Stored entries
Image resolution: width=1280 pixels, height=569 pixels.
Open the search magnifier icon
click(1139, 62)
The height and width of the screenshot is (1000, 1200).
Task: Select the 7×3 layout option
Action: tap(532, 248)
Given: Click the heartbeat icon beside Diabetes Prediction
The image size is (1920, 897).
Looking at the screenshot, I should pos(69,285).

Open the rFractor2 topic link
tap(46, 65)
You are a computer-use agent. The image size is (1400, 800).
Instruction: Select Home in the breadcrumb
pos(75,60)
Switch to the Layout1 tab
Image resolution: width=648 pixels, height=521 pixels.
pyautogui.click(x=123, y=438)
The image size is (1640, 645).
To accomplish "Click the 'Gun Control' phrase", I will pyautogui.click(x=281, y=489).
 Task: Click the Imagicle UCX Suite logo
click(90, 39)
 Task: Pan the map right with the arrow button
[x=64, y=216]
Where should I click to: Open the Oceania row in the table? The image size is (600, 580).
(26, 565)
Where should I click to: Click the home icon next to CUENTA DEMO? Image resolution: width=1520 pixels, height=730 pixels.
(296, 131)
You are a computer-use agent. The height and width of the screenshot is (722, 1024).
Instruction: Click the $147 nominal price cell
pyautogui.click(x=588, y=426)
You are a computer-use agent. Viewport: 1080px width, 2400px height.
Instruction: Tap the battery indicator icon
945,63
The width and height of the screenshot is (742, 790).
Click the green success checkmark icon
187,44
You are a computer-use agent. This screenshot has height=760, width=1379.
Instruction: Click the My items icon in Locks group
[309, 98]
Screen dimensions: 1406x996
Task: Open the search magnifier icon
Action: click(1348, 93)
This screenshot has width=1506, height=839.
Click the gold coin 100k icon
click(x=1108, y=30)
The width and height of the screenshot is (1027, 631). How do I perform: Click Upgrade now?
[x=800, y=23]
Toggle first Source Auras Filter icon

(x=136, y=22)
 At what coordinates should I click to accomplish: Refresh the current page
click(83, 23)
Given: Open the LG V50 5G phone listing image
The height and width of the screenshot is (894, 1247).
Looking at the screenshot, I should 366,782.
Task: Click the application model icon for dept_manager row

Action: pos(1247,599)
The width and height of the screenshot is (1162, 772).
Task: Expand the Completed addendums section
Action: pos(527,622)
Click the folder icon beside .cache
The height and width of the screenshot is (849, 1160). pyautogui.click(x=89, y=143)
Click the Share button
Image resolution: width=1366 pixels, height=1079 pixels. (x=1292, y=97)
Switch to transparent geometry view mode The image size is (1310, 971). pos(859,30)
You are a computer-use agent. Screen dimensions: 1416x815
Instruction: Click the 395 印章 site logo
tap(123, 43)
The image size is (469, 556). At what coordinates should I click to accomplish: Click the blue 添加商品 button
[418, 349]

→ **AIM OF THE TASK**: Going down from the first line of the entries above, restate each line word for word until the line holding "Given: Click the" is done.

→ **RESPONSE TO THIS TASK**:
Image resolution: width=1280 pixels, height=569 pixels.
Open the search magnifier icon
click(1139, 62)
The height and width of the screenshot is (1000, 1200).
Task: Select the 7×3 layout option
Action: tap(532, 248)
Given: Click the heartbeat icon beside Diabetes Prediction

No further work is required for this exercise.